BRANO DI TESTO:
•••
L’orrore secondo Thomas Ligotti
È con sincera felicità (e terrore, ovviamente) che pubblichiamo qui Di notte, al buio: appunti critici sulla narrativa del mistero, il saggio critico di Thomas Ligotti con cui si apre Nottuario, la nuova raccolta di racconti appena pubblicata da Il Saggiatore. Ringraziamo l’editore e il traduttore Luca Fusari per la disponibilità.
Che cos’è il mistero non ce lo insegna nessuno. Lo impariamo nelle fasi iniziali della vita. Il primo incubo, la prima febbre alta, ci iniziano a una società universale e al contempo segretissima. L’iscrizione a questa società si rinnova poi nel corso della vita grazie a una serie di incontri con il soprannaturale che possono assumere molteplici forme e avere facce diverse. Alcune di queste forme e facce sono private, personali, altre le riconosciamo praticamente tutti, volenti o nolenti. Ma sono sempre lì, che attendono di essere rievocate in quei momenti speciali e unici.
Il punto, perciò, è chiaro: nella vita, l’esperienza del mistero è un dato di fatto inevitabile e fondamentale. E come ogni altro fatto di questo genere, prima o poi essa trova spazio in una forma di espressione artistica. Una di queste forme è stata etichettata weird fiction, nientemeno. Le storie di questo genere letterario sono ricettacoli di mistero. Sono un grande museo nel quale il mistero è in esposizione permanente, e si può studiare.
Per esempio, in mostra c’è una notissima storia che fa così: Un uomo si sveglia al buio e cerca gli occhiali sul comodino. Qualcuno gli mette gli occhiali in mano.
È l’ossatura, questa, di tante storie che ci fanno rabbrividire davanti a un mistero incomprensibile. Qualcuno lo accetta, il brivido, e passa ad altro; qualcuno persino tenta di sopprimere la potenza dell’episodio, se lo ha evocato con troppa vividezza. Oppure, al contrario, è possibile, per non dire desiderabile, considerare l’episodio in questione con la massima ricettività, aprirsi a esso in modo tale da consentire ai suoi effetti e al suo potere evocativo di fare presa.
•••
ESTRATTI DEI DATI:
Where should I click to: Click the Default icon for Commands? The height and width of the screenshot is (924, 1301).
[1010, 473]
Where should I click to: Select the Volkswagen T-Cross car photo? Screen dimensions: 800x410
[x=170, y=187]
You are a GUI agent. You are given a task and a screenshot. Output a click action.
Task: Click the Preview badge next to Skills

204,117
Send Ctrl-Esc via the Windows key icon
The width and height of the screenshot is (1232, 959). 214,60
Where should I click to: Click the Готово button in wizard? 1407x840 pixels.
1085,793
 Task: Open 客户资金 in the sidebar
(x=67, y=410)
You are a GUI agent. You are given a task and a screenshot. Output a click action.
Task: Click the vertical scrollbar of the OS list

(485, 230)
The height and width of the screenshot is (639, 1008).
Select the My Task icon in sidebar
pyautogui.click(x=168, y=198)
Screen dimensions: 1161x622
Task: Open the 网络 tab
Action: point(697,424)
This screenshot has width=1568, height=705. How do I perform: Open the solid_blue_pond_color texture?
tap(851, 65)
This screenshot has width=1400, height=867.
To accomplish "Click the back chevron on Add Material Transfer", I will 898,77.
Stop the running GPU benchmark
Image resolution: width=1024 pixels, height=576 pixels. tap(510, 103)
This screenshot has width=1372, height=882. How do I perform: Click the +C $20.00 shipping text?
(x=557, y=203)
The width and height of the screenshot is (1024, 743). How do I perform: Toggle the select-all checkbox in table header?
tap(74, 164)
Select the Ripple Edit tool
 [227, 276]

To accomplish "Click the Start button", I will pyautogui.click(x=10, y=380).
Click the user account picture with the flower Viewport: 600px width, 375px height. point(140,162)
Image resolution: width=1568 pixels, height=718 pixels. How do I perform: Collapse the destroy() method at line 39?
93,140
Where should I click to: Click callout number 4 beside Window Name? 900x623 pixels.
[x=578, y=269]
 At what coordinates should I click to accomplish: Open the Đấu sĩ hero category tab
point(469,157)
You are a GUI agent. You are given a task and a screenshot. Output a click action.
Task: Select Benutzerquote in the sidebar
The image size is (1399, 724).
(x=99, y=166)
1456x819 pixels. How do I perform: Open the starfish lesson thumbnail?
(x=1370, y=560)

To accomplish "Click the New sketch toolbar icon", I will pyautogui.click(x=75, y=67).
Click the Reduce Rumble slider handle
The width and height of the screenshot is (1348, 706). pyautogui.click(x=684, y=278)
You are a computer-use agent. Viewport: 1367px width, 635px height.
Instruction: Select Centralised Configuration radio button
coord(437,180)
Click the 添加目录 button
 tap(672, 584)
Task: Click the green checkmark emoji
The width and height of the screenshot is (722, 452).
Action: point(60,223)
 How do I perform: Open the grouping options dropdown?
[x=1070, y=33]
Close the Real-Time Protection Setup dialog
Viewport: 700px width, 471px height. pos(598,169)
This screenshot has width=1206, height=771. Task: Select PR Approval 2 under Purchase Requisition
•••
ESERCIZIO PROPOSTO 1: Riporta tali e quali le righe dei record, partendo da quella che contiene "1456x819 pixels. How" e arrivando fino alla fine dei record, estremi inclusi.
ESERCIZIO PROPOSTO 2: Prosegui il brano sul mistero e sulla weird fiction dal punto in cui si interrompe.
Il brano e i record non hanno nessun legame tra loro.

RISPOSTA SCRITTA 1:
1456x819 pixels. How do I perform: Open the starfish lesson thumbnail?
(x=1370, y=560)

To accomplish "Click the New sketch toolbar icon", I will pyautogui.click(x=75, y=67).
Click the Reduce Rumble slider handle
The width and height of the screenshot is (1348, 706). pyautogui.click(x=684, y=278)
You are a computer-use agent. Viewport: 1367px width, 635px height.
Instruction: Select Centralised Configuration radio button
coord(437,180)
Click the 添加目录 button
 tap(672, 584)
Task: Click the green checkmark emoji
The width and height of the screenshot is (722, 452).
Action: point(60,223)
 How do I perform: Open the grouping options dropdown?
[x=1070, y=33]
Close the Real-Time Protection Setup dialog
Viewport: 700px width, 471px height. pos(598,169)
This screenshot has width=1206, height=771. Task: Select PR Approval 2 under Purchase Requisition

RISPOSTA SCRITTA 2:
Non è una questione di sforzo volontario; anzi, quant’è più difficile levarsi questa scena dalla testa, se la leggiamo al momento e nelle circostanze giuste. Allora succede che la mente del lettore si riempie del buio della stanza in cui qualcuno, uno qualunque, si sveglia. Allora succede che la parte interna del cranio del lettore si trasforma nelle pareti della stanza avvolte dall’ombra, e la rappresentazione è contenuta in un luogo da cui non si scappa.
L’illusione la crea la stessa materia che rimpolpa la scheletrica impalcatura del mistero. È l’essenza dei sogni, della febbre, degli incontri inauditi.
Per quanto sia una storia scarna, non è affatto priva di trama. Ci sono il più naturale degli incipit, l’azione perfetta nel mezzo, e alla fine una chiusura di sipario che getta ulteriore buio sul buio. Ci sono un protagonista e un antagonista e un incontro tra i due che, sebbene sia improvviso, rimane cristallino nella sua natura decisiva. L’epilogo non serve a chiarire il fatto che l’uomo si è svegliato e ha trovato qualcosa che aspettava lui, e nessun altro, in quella stanza buia. E la stranezza del tutto, guardata dritta in faccia, può segnare a fondo.
Un’altra volta: Un uomo si sveglia al buio e cerca gli occhiali sul comodino. Qualcuno gli mette gli occhiali in mano. A questo punto occorre ricordare che l’aggettivo inglese weird, che sta per «misterioso, soprannaturale, magico», se sostantivato può significare «fato» (tra gli esempi moderni degni di nota, The Weird of Avoosl Wuthoqquan di Clark Ashton Smith, che è appunto «il destino» del personaggio del titolo, profetizzato da un mendicante e consumato da una mostruosità affamata). La sinonimia tra nome e aggettivo insiste sulla resurrezione di una vecchia filosofia, forse la più vecchia: il fatalismo. Percepire, anche a torto, che tutti i nostri passi dovevano portarci a un appuntamento prestabilito, capire che siamo faccia a faccia con qualcosa che forse ci aspettava da sempre: questa è l’impalcatura necessaria, lo scheletro che sostiene la stranezza del weird.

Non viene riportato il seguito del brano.